Has it been a while since you held a full-time job because you took time off to raise kids? Or maybe you feel you've been on the wrong career path for some time but quitting right now seems too risky. Or perhaps you don't want to leave your job, but your prospects for advancement are limited and you just feel stuck.
Sam W (not his real name) hadn't been happy at his job at a New York area corporation for several years, even though he was doing very well. His bosses kept promoting him -- and that was the issue. With every promotion came more responsibility and more money, but less and less joy. Finally last spring, with no other job in hand, he announced his resignation. He's now taking classes at a local university, actively looking for teaching positions, and is much happier.

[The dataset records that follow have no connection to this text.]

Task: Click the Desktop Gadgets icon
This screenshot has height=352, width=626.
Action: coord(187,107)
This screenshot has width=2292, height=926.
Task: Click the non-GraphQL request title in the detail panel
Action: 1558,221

When you're trying to make a big shift from where you are to where you want to be, small, incremental moves often won't be enough. Just like the characters of Lost who believed their only way back to present time was to set off a hydrogen bomb over a special energy field on the island, sometimes making a bold, dramatic move is the best option for resetting your career path.
But you don't want to venture out recklessly, especially if you have financial obligations and others depending on you. So, here's what you can do to start defining your new future while keeping one foot planted in your current reality.
Visualize what you want. It's easy to define what we don't want, but much harder to articulate what we do want. For example, it's more common to find ourselves saying, "I don't want to lose my job right right now" or "I don't want my time off as a mom to count against me." Do some research and talk to trusted friends and colleagues to begin mapping out your options and getting more clear about what you DO want.
Adjust your lifestyle. Like Sam, you'll have more flexibility to choose when to leave and what to do next if you start curbing expenses and increasing your savings. And if you're moving from a stay-at-home situation to full-time employment, you'll have to get your family used to your not being accessible every minute of the day.
Get your team together. Whose support do you need for letters of recommendations, references, and referrals? Even having people around you to brainstorm ideas and get feedback on your options can be valuable. Start rekindling those relationships before you need them by reconnecting casually on LinkedIn or more formally with face-to-face meetings.
Watch for openings. You know how you never notice a certain type of car on the road until you decide that's the one you want to buy, and then suddenly you see them everywhere? Having more clarity and certainty about what you want and knowing you have the support to back you up will make it easier for you to spot opportunities that can help you.
Not everything will work out exactly as you envision and you can't plan for every contingency, so be prepared to adapt as you go. Push forward with your plan; but keep an eye on oncoming traffic and potential bumps in the road. Luckily, all the work you've done up to that point will ensure you're better able to handle any upcoming twists and turns on the way to your destination.